• [Exercise details]: Your job with the data below is to output exactly the lines from the one holding "H&M Maxi Dress £29.99 (119, 1753)" down to the one holding "The Perfect Shirt Dress (205, 406)", both included, and no others.

Recorded data Block Start

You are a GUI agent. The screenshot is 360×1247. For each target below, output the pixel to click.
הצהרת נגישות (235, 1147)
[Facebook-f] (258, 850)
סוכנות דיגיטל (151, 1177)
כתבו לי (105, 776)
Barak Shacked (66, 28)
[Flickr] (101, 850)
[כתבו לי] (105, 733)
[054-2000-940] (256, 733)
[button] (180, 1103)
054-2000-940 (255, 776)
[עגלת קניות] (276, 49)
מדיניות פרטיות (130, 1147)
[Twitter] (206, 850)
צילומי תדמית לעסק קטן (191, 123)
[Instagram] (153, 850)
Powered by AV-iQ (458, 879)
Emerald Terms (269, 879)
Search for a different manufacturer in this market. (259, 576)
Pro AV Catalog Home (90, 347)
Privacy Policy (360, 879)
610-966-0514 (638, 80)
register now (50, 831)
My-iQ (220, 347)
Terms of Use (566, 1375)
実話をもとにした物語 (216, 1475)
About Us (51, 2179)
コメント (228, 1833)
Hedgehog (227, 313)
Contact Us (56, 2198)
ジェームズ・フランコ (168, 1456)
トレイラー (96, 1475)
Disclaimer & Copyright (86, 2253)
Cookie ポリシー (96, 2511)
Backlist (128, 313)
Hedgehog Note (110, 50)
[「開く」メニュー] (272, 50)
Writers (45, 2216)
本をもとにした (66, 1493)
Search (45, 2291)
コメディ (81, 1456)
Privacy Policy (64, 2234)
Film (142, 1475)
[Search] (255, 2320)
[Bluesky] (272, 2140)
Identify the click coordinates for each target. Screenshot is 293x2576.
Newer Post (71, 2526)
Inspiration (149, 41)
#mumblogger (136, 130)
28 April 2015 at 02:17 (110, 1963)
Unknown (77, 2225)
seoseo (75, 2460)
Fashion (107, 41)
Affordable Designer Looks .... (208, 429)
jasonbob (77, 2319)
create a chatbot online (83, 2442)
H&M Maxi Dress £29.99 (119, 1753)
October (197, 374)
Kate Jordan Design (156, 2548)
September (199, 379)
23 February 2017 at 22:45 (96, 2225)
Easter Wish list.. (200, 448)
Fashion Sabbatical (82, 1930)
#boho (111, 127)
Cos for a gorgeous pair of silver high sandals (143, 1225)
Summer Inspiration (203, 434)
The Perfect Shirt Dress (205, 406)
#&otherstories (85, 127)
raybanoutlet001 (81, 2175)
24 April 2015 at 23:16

Recorded data Block End

• [Reply]:
H&M Maxi Dress £29.99 (119, 1753)
October (197, 374)
Kate Jordan Design (156, 2548)
September (199, 379)
23 February 2017 at 22:45 (96, 2225)
Easter Wish list.. (200, 448)
Fashion Sabbatical (82, 1930)
#boho (111, 127)
Cos for a gorgeous pair of silver high sandals (143, 1225)
Summer Inspiration (203, 434)
The Perfect Shirt Dress (205, 406)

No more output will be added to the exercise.